# Monthly Archives: December 2015

## Permutation of digits by multiplication

Here is an expository write-up of this post.

The number $N=142857$ is interesting because of the following property \begin{aligned}N&=142857\\ 2N&=285714\\ 3N&=428571\\ 4N&=571428\\ 5N&=714285\\ 6N&=857142\end{aligned}

and $7N=999999$. The last equation means that $\displaystyle\frac 17=0.\overline{142857}.$

So multiplying $N$ by $1,2,3,4,5,6$ simply permutes the digits of $N$. As elements of $S_6$ these permutations correspond to (using cycle notation) $\hbox{id}$, $(153)(264)$, $(165432)$, $(135)(246)$, $(123456)$, $(14)(25)(36)$

respectively. We can read off the following from this list.

• Since $(165432)$ and $(123456)$ are full-length cycles, $3$ and $5$ are primitive roots modulo $7$.
• $2$ and $4$ have order $3$ modulo $7$, while $6$ has order $2$.

In general, if $p$ is an odd prime and $b$ is a positive integer with order $d$ modulo $p$, then $1/p$ will have period $(b^d-1)/p$ of length $d$ in base $b$. This follows simply from observing that if $b^d-1=mp$ then $\displaystyle\frac 1p=\frac{m}{b^d-1}=\frac{m}{b^d}+\frac{m}{b^{2d}}+\frac{m}{b^{3d}}+\cdots$.
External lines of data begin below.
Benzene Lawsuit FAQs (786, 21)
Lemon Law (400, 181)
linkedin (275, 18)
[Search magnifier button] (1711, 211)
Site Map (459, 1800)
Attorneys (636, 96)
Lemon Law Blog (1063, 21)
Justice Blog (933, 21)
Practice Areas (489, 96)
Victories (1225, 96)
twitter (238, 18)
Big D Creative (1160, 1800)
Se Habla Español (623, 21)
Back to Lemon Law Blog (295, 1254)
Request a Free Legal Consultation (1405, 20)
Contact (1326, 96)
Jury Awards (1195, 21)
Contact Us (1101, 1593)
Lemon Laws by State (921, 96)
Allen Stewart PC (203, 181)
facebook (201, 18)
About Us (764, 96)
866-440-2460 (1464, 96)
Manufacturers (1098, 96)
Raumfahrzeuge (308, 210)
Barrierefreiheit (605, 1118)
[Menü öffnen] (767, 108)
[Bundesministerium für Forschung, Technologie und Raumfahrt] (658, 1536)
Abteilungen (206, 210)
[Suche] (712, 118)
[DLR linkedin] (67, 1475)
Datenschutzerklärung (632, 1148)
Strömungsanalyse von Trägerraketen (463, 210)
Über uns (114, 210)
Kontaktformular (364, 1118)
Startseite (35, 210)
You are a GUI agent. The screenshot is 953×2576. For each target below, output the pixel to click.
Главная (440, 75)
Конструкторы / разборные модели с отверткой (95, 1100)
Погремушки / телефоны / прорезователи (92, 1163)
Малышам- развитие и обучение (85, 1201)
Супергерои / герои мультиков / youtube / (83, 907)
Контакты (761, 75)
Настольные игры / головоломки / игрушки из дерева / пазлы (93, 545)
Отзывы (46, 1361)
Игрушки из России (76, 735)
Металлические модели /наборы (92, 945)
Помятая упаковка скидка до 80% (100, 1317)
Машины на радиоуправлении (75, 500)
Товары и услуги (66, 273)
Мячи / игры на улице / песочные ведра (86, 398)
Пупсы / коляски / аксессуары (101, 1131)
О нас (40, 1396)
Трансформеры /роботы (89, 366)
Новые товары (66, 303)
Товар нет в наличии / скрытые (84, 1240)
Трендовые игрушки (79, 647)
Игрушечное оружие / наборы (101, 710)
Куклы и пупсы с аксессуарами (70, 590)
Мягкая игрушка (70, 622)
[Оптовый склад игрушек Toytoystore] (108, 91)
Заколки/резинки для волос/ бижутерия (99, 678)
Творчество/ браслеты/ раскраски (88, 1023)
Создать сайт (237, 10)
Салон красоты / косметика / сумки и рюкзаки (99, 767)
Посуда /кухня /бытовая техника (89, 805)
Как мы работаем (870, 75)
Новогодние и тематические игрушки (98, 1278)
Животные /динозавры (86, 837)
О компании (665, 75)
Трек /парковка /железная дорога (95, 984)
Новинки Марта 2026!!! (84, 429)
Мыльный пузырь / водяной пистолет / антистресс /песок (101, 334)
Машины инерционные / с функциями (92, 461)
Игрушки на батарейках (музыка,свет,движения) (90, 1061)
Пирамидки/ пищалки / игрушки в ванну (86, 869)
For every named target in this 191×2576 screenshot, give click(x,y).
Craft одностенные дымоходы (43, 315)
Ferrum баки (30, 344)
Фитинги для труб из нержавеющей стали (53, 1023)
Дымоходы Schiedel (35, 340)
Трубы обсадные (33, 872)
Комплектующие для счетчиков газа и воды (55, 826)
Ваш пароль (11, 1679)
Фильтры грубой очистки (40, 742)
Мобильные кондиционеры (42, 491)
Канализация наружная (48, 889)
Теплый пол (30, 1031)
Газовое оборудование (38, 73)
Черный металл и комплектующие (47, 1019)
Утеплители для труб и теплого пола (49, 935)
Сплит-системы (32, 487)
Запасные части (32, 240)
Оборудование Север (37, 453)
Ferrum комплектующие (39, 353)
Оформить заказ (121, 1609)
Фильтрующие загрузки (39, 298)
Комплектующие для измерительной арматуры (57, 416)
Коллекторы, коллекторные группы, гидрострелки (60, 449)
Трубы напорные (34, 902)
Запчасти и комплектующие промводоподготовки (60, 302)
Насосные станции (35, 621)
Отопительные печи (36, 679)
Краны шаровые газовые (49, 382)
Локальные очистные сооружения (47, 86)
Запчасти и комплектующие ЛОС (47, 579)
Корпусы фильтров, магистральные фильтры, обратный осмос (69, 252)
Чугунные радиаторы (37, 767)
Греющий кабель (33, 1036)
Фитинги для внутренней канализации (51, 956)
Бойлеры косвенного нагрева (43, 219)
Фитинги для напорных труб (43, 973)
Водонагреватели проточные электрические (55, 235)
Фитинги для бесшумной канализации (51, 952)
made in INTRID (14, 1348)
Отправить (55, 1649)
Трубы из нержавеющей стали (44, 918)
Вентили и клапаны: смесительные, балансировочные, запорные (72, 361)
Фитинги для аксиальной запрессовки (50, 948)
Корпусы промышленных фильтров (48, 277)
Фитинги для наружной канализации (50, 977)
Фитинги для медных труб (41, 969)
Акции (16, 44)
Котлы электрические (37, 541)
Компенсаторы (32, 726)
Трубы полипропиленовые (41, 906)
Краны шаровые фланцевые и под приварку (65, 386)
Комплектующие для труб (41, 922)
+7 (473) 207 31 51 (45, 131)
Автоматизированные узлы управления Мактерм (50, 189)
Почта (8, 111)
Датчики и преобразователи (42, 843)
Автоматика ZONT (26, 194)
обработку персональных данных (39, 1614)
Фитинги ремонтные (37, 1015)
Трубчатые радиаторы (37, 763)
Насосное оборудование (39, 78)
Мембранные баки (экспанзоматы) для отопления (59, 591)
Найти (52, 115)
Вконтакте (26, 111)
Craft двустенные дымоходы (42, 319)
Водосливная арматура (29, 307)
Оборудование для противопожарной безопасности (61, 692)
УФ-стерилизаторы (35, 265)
Now let $b>p$ be a primitive root modulo $p$. We shall work in base $b$. Then $1/p$ will have period $L=(b^{p-1}-1)/p$ of length $p-1$. Since the periods of $1/p,2/p,\dots,(p-1)/p$ are $L,2L,\dots,(p-1)L$, all of length $p-1$, which are all powers of some permutation of the digits of $L$, and no two of which are congruent modulo $b$, it follows that the digits of $L$ are all distinct. So we’ve shown the following.

Theorem. If $p$ is an odd prime and $b>p$ is a primitive root modulo $p$, then the base $b$ expansion of $1/p$ has period of length $p-1$ with distinct digits.

Taking $p=7$, $b=10$ gives our previous example. So the prime $7$ in base $10$ is indeed very special, since it is the only prime less than $10$ for which $10$ is a primitive root.